#### ABOUT THIS EXERCISE:
Show each line in the listing below that contains the word "Click".

#### GIVEN DATA:
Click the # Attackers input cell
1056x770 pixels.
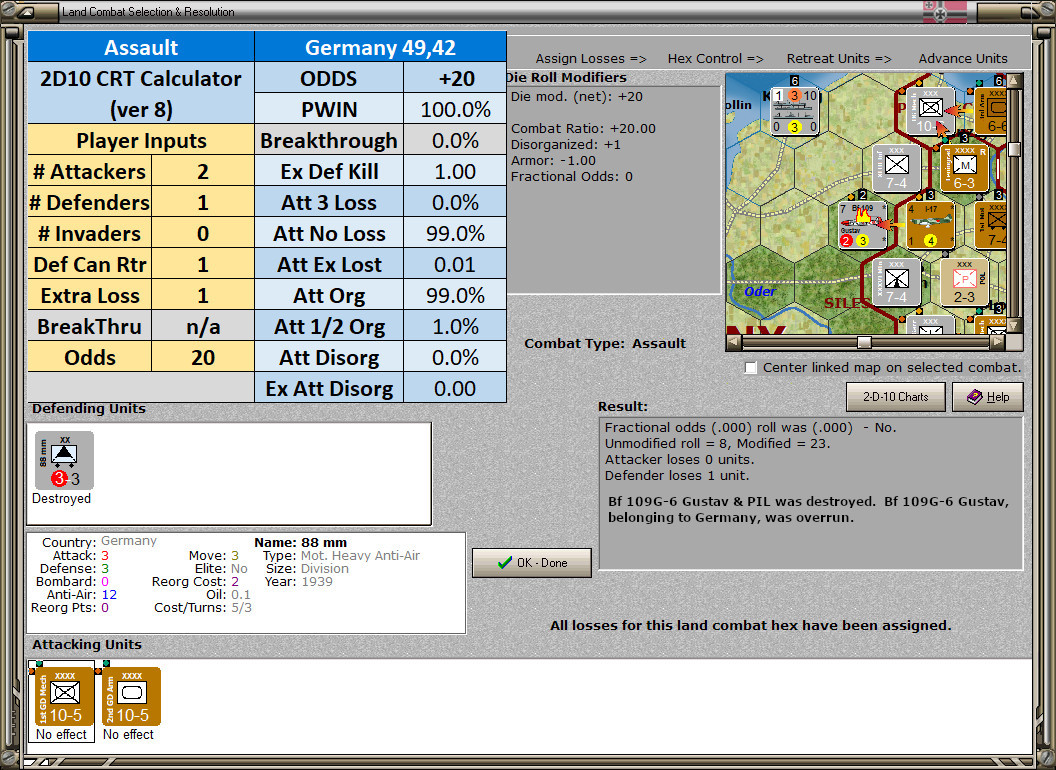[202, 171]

==

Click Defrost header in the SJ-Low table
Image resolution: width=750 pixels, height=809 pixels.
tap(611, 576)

---

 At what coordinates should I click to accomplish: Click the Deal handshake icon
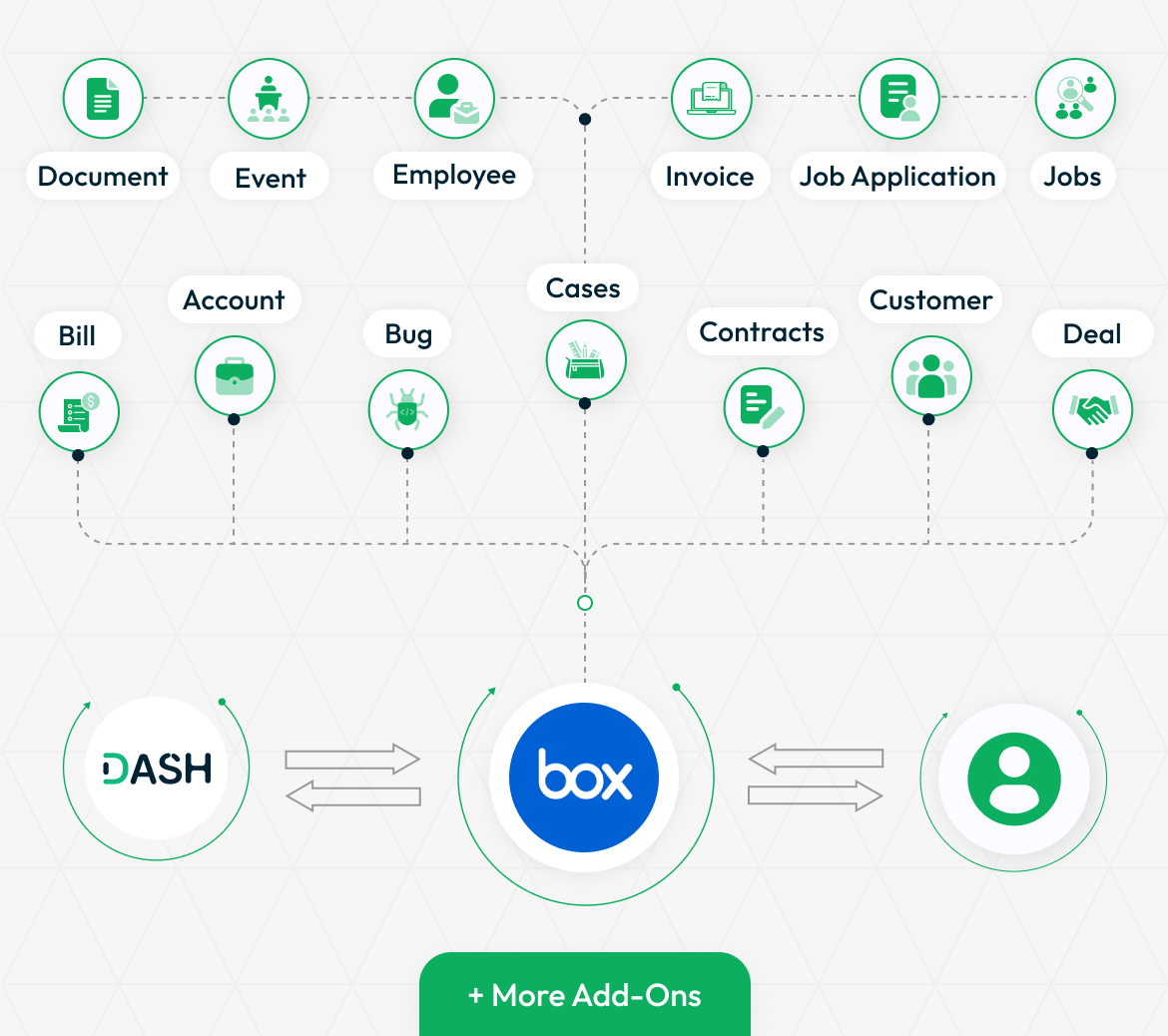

#### EXERCISE SOLUTION:
Click the # Attackers input cell
Click Defrost header in the SJ-Low table
 At what coordinates should I click to accomplish: Click the Deal handshake icon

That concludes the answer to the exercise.